DragText: Rethinking Text Embedding in Point-based Image Editing

TL;DR

DragText addresses the problem that static text embeddings hinder point-based diffusion editing by causing drag halting and semantic drift. It proposes a joint optimization framework that updates the text embedding in parallel with image dragging and includes a regularization term to preserve the original prompt, enabling seamless plug-and-play integration with diffusion-based drag methods. The approach yields consistent improvements in dragging accuracy and content preservation across methods, validated by qualitative results and metrics such as MD and the product LPIPS×MD, while also enabling controllable manipulation of both image and text embeddings. The work highlights the critical role of text image coupling in interactive editing and suggests broader implications for text-conditioned diffusion systems and prompt-aware editing pipelines.

Abstract

Point-based image editing enables accurate and flexible control through content dragging. However, the role of text embedding during the editing process has not been thoroughly investigated. A significant aspect that remains unexplored is the interaction between text and image embeddings. During the progressive editing in a diffusion model, the text embedding remains constant. As the image embedding increasingly diverges from its initial state, the discrepancy between the image and text embeddings presents a significant challenge.
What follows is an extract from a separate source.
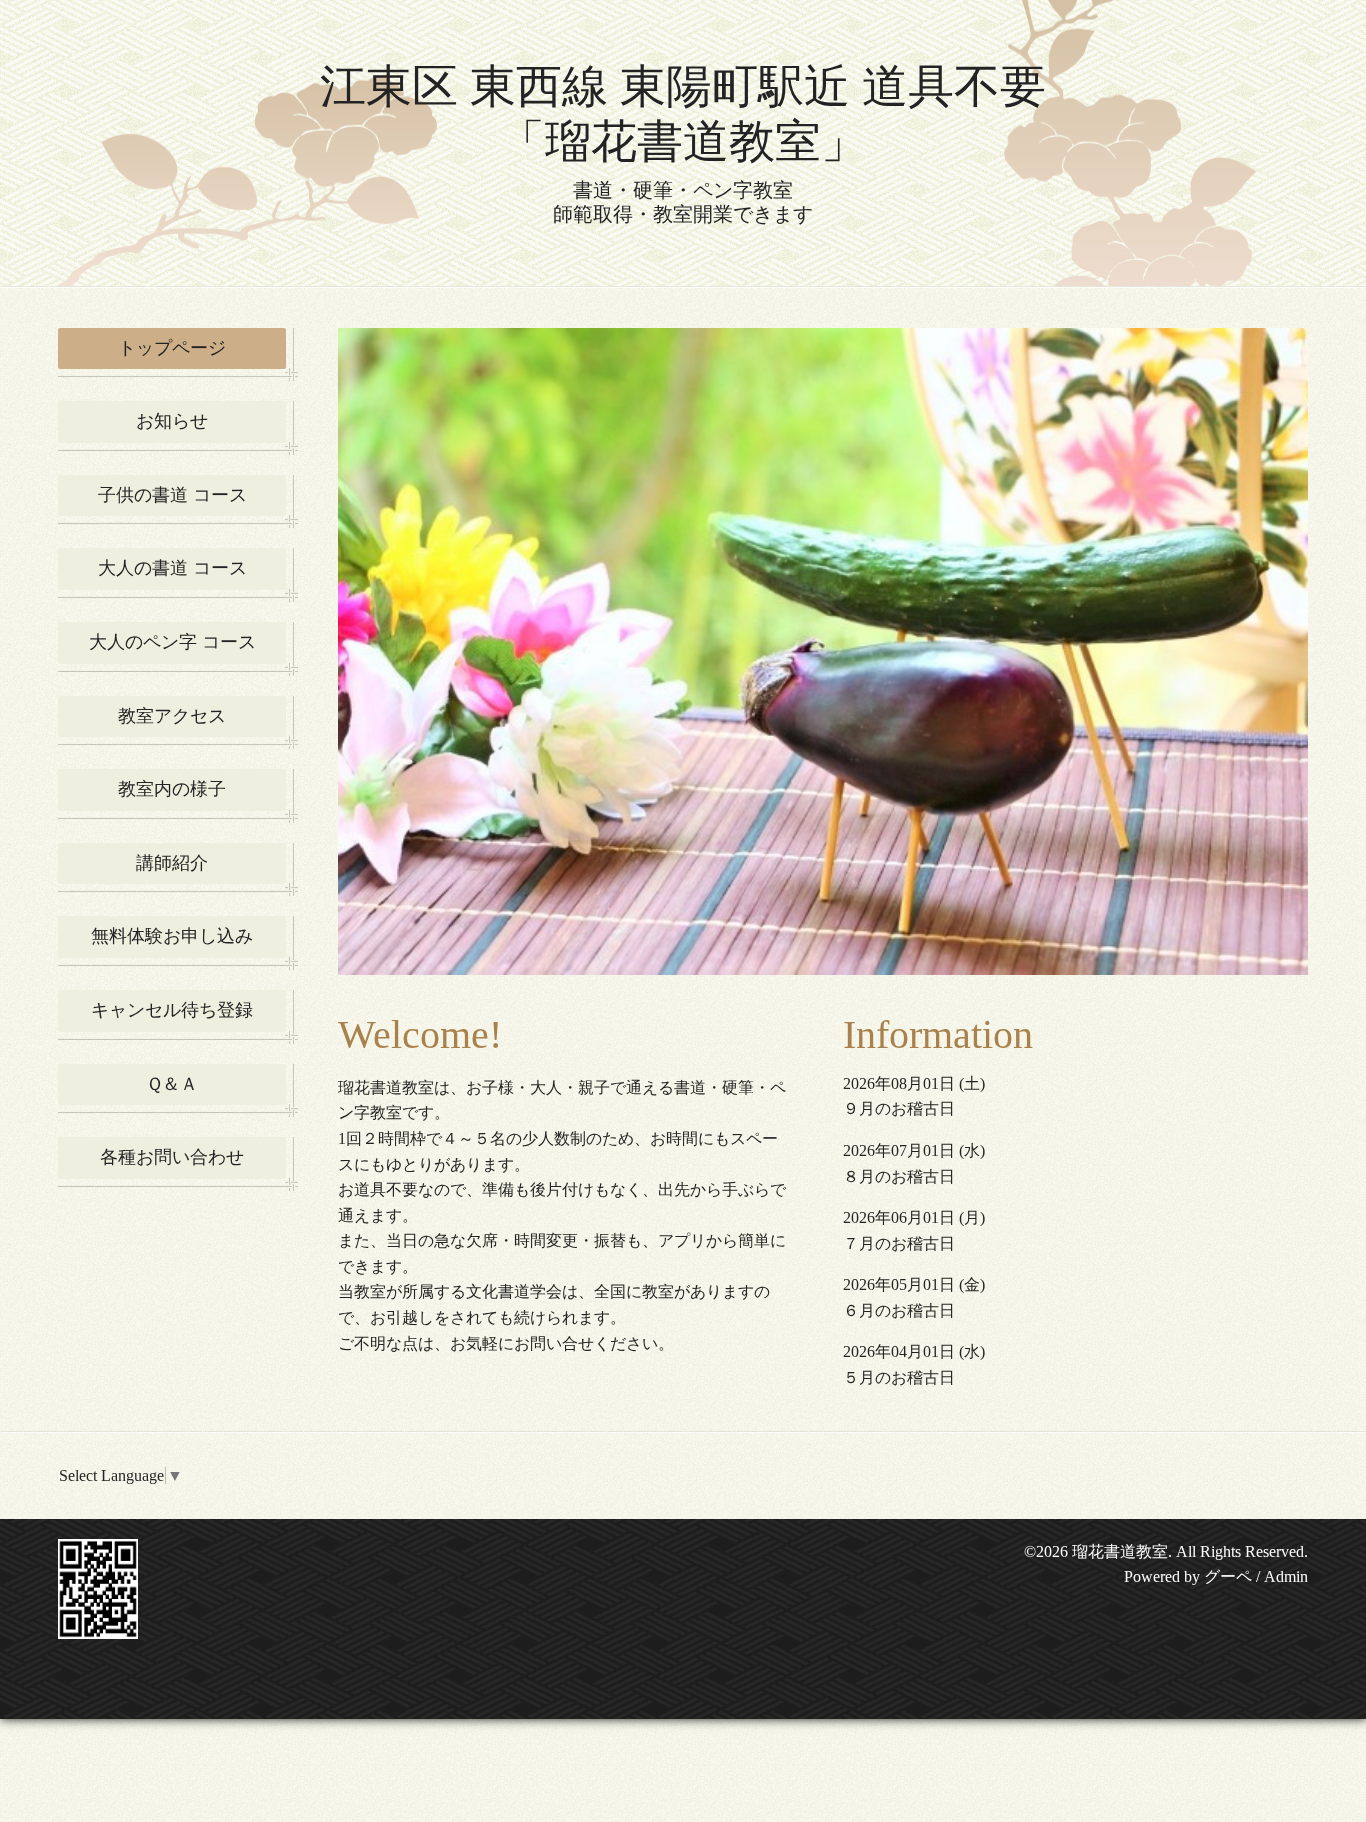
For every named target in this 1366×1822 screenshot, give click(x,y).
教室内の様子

In this study, we found that the text prompt significantly influences the dragging process, particularly in maintaining content integrity and achieving the desired manipulation. Upon these insights, we propose DragText, which optimizes text embedding in conjunction with the dragging process to pair with the modified image embedding. Simultaneously, we regularize the text optimization process to preserve the integrity of the original text prompt. Our approach can be seamlessly integrated with existing diffusion-based drag methods, enhancing performance with only a few lines of code.

Figures (18)

• Figure 1: In point-based image editing, a user first draws a mask on the image to define an editable region, then edits the image by "dragging" the contents from the user-defined handle points (red) to target points (blue). Our DragText stabilizes the process of point-based image editing through parallel image and text optimization, consistently improving an array of existing diffusion-based drag methods.
• Figure 2: Illustration of the drag editing process within the image and text embedding spaces of the diffusion model (DM). During editing, the original image embedding $\mathbf{z}_t$ naturally deviates to the dragged image latent vector $\mathbf{\bar{z}}_t$. Without text optimization, the corresponding text embedding $\mathbf{c}$ is decoupled from $\mathbf{\bar{z}}_t$, resulting in drag halting. Hence, optimal text embedding $\mathbf{\hat{c}}$ coupled with dragged images has to be acquired to make the optimal latent vector $\mathbf{\hat{z}}_t$ which then holds the related semantics via text.
• Figure 3: (a) Red boxes imply the consistent use of text prompts across diffusion processes, resulting in high-fidelity sampling. In contrast, other images result from inconsistent text prompt usage, leading to inaccurate sampling outcomes. (b) The original text prompt and its alternative intention text prompt, crafted from prompt engineering, are insufficient to prevent drag halting.
• Figure 4: The pipeline of DragText. The image $\mathbf{x}_0$ is encoded through a VAE encoder as the latent vector $\mathbf{z}$, and the text is encoded by a CLIP text encoder as the text embedding $\mathbf{c}$. Through DDIM inversion with $\mathbf{c}$, the latent vector $\mathbf{z}_t$ is obtained. At time step $t=35$, $\mathbf{z}^0_t$ and $\mathbf{c}$ are optimized to $\mathbf{\hat{z}}^k_t$ and $\mathbf{\hat{c}}$ by iterating with motion supervision (M.S.), text optimization, and point tracking (P.T.) $k$-times.
• Figure 5: Qualitative results of DragText. As demonstrated in the comparison of editing results with and without the application of DragText to the baseline model, DragDiffusion DragDiffusion integrating DragText demonstrates improved semantic control and precision in dragging.